__Work order__: Within the records below, reproduce without change the lines from the line that has "[Facebook] (32, 1720)" through the line that has "Image resolution: width=1280, height=1245.", and only those.

__Listed entries__:
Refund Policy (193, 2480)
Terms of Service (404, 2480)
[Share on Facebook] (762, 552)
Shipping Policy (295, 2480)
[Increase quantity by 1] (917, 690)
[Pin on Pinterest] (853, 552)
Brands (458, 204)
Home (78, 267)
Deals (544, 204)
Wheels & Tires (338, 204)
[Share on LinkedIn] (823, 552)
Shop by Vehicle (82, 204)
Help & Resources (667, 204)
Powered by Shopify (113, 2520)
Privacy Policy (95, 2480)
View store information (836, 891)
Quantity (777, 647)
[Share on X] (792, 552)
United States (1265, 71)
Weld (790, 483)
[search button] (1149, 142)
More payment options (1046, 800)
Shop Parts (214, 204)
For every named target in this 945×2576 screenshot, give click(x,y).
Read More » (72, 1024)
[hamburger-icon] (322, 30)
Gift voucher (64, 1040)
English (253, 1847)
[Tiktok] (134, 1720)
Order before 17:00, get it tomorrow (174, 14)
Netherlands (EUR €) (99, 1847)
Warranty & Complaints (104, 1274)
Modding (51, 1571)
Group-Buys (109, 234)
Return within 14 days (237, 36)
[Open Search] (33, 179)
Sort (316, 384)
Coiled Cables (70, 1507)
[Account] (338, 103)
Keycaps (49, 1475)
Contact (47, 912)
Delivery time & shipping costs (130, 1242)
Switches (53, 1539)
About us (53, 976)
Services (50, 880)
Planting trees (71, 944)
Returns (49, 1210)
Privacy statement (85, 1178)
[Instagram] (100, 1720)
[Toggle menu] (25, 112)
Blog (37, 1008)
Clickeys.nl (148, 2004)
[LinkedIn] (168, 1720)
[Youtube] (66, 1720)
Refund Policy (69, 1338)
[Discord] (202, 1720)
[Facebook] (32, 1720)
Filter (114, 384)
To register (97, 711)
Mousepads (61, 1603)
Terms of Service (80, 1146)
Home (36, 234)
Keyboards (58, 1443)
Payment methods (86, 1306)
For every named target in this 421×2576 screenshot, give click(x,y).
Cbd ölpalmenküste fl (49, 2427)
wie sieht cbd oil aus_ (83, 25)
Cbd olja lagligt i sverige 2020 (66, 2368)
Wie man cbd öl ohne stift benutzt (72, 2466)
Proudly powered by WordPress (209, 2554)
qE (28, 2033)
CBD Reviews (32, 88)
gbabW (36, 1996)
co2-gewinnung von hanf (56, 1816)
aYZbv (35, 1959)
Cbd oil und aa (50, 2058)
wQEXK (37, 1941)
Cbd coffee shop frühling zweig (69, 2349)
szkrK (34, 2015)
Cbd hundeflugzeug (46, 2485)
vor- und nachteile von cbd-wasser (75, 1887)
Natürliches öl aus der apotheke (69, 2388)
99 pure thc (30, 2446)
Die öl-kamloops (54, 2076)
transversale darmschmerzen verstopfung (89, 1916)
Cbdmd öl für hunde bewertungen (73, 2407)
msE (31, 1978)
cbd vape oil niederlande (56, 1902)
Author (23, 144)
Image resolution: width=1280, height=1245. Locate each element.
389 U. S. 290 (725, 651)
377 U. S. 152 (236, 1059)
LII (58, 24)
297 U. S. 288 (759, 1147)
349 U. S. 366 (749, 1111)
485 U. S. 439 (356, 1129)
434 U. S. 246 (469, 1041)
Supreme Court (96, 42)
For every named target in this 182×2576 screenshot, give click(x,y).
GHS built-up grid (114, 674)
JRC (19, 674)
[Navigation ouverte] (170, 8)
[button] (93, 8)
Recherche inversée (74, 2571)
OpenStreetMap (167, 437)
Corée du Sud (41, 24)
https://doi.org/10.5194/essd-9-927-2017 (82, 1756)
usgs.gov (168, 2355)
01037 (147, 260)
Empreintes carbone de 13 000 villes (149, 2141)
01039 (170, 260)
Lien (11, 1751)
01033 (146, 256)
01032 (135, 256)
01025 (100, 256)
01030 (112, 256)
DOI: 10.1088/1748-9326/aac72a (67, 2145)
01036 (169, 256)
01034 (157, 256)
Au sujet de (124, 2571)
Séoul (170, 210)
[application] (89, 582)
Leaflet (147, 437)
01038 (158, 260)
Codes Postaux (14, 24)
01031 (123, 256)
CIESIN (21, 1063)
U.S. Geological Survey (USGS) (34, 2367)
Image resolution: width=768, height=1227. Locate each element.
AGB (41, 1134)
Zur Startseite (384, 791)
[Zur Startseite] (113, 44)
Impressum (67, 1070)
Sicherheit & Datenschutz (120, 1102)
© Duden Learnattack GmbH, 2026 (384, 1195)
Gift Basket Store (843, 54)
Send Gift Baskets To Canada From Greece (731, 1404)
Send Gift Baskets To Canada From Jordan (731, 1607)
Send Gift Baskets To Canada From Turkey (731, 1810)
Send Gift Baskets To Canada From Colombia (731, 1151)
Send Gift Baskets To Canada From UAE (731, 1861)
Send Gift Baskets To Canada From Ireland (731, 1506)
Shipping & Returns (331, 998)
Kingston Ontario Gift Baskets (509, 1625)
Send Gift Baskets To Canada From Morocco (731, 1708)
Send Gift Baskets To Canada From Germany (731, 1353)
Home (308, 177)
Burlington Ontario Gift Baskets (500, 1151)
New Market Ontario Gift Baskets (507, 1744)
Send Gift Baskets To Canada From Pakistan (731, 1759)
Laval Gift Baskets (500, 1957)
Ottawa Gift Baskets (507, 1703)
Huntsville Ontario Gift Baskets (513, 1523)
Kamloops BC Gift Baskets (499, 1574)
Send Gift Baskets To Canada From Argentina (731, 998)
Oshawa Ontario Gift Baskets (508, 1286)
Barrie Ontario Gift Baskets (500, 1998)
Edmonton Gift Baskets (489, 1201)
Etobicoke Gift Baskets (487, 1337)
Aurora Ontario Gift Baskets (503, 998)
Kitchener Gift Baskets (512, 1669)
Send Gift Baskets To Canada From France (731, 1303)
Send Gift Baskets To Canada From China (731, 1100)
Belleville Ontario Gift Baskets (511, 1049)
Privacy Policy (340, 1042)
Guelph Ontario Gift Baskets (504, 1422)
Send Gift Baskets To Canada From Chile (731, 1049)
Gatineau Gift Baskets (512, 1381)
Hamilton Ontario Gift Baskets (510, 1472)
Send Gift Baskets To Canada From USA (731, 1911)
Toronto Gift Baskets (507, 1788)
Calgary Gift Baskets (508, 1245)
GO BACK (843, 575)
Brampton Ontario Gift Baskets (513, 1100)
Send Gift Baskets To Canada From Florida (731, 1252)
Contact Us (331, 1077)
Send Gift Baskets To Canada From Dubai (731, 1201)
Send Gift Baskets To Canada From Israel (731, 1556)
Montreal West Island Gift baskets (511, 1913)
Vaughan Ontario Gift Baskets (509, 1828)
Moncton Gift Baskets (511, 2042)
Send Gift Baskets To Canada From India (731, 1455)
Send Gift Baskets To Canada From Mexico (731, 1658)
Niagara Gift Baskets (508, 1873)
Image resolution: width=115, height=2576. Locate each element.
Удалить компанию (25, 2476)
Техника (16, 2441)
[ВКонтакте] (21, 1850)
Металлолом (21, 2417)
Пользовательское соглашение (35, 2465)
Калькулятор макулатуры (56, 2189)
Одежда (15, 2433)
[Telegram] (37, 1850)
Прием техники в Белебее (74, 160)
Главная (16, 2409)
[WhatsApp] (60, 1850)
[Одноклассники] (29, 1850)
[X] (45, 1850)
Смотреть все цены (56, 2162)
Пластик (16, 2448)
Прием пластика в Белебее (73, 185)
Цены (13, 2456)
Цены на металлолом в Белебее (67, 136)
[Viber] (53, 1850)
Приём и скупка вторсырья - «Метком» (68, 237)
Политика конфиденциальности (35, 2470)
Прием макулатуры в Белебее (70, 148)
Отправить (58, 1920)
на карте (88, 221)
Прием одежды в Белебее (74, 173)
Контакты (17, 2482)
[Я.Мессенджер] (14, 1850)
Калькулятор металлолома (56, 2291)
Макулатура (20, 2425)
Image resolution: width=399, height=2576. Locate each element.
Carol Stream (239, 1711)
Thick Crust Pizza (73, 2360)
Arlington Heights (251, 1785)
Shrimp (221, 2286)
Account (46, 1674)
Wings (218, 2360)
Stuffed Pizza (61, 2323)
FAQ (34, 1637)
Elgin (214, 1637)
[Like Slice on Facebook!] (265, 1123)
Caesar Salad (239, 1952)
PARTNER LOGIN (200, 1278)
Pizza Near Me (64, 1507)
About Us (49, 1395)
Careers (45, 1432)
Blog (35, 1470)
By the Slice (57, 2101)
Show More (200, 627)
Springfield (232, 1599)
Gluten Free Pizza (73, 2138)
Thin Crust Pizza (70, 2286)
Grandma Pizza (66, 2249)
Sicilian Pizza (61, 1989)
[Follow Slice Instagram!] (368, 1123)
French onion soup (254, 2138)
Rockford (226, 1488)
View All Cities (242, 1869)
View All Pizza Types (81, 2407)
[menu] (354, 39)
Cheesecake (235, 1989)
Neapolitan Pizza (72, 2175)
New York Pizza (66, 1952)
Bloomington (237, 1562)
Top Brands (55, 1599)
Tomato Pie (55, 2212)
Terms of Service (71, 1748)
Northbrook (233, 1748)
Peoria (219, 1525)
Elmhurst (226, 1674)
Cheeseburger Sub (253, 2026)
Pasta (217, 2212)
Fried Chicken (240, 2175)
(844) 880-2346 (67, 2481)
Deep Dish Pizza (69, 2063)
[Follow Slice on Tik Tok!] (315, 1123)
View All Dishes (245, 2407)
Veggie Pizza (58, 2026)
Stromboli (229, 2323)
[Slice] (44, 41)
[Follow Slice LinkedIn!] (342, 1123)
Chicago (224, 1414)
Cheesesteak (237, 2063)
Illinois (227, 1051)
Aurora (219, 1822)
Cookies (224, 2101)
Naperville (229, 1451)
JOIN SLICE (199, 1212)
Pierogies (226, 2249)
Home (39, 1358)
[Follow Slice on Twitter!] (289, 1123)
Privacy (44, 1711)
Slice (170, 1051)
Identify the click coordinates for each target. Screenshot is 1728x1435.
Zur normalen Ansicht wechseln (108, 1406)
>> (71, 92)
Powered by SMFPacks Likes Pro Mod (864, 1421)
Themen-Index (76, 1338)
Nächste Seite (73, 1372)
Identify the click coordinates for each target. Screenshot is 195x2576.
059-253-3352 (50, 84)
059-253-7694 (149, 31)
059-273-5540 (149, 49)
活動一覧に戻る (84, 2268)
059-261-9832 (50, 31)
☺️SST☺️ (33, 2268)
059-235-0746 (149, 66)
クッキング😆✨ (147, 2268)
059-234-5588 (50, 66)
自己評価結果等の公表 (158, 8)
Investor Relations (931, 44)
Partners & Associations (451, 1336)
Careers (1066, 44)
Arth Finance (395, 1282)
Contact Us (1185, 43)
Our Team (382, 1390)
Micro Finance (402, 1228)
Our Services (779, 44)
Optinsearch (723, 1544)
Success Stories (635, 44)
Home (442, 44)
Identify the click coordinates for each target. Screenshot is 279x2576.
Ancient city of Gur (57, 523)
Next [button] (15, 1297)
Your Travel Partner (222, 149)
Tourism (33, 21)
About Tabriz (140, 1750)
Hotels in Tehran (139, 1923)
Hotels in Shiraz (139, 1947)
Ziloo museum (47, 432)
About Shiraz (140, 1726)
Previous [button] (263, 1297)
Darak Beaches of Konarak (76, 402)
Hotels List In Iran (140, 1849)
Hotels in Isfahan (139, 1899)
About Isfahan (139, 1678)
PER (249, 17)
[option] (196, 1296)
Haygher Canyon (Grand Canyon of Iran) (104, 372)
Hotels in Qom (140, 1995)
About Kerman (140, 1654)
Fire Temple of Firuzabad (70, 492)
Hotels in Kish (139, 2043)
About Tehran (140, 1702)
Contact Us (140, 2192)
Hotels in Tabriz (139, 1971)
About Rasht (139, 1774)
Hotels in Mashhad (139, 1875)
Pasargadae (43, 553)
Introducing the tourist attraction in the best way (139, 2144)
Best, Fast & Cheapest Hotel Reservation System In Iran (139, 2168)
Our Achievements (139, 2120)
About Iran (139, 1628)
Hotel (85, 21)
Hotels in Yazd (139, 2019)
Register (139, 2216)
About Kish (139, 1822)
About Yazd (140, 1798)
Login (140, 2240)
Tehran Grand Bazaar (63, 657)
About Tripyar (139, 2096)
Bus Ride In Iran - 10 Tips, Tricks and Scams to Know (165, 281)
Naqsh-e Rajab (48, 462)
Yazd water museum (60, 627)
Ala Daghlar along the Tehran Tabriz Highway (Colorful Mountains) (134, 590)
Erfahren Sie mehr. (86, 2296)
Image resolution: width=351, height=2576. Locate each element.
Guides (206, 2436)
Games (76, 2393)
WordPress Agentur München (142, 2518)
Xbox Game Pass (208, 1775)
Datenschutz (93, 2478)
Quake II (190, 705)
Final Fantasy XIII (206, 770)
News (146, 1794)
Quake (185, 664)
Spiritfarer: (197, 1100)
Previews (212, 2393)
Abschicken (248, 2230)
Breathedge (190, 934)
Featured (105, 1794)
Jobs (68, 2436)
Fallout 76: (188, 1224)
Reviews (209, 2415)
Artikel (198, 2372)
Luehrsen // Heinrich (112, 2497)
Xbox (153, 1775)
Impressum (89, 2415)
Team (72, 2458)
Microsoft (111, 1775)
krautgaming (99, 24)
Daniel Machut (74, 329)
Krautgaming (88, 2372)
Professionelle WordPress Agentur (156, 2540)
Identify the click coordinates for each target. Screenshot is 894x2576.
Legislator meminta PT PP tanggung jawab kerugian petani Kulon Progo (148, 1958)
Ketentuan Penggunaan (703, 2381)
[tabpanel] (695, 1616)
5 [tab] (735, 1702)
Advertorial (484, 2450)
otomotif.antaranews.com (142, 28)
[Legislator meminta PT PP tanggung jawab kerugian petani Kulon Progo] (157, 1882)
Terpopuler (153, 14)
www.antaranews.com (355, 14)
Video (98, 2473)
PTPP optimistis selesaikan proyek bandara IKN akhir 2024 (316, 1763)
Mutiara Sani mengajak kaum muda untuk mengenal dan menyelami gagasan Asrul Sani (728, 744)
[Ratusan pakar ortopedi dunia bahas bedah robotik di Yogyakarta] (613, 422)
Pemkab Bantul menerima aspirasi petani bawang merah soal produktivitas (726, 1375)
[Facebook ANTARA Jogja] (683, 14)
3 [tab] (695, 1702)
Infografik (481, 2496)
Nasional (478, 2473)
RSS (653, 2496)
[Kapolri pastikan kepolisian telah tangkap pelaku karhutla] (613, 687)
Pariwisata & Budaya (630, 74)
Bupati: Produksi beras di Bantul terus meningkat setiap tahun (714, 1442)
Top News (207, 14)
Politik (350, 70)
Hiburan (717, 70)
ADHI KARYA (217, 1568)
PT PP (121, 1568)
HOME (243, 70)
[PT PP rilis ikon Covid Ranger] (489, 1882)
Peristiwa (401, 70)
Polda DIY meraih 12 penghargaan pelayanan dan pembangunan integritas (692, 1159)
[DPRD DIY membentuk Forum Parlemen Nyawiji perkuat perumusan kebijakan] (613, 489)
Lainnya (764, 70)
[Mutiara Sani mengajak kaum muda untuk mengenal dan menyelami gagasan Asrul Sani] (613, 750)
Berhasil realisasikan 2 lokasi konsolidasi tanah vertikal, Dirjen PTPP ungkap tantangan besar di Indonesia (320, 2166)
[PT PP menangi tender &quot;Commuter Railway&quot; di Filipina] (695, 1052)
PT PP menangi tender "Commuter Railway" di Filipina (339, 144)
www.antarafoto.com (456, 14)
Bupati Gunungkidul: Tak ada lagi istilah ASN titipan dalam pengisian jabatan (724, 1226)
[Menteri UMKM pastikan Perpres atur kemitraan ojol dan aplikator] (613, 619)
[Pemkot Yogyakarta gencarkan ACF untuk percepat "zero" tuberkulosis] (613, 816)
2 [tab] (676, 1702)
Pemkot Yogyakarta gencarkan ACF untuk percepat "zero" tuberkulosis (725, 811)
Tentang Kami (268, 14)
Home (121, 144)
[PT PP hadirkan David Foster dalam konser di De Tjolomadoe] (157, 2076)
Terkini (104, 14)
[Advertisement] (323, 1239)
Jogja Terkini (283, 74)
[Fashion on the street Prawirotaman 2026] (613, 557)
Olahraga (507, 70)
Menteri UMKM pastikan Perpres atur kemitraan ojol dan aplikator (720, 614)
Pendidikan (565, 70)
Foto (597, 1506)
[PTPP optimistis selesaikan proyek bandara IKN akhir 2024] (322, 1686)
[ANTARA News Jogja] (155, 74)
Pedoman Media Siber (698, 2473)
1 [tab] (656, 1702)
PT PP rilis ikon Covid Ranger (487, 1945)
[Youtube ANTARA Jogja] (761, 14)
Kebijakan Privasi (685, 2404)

__Result below__:
[Facebook] (32, 1720)
Filter (114, 384)
To register (97, 711)
Mousepads (61, 1603)
Terms of Service (80, 1146)
Home (36, 234)
Keyboards (58, 1443)
Payment methods (86, 1306)
For every named target in this 421×2576 screenshot, give click(x,y).
Cbd ölpalmenküste fl (49, 2427)
wie sieht cbd oil aus_ (83, 25)
Cbd olja lagligt i sverige 2020 (66, 2368)
Wie man cbd öl ohne stift benutzt (72, 2466)
Proudly powered by WordPress (209, 2554)
qE (28, 2033)
CBD Reviews (32, 88)
gbabW (36, 1996)
co2-gewinnung von hanf (56, 1816)
aYZbv (35, 1959)
Cbd oil und aa (50, 2058)
wQEXK (37, 1941)
Cbd coffee shop frühling zweig (69, 2349)
szkrK (34, 2015)
Cbd hundeflugzeug (46, 2485)
vor- und nachteile von cbd-wasser (75, 1887)
Natürliches öl aus der apotheke (69, 2388)
99 pure thc (30, 2446)
Die öl-kamloops (54, 2076)
transversale darmschmerzen verstopfung (89, 1916)
Cbdmd öl für hunde bewertungen (73, 2407)
msE (31, 1978)
cbd vape oil niederlande (56, 1902)
Author (23, 144)
Image resolution: width=1280, height=1245. Locate each element.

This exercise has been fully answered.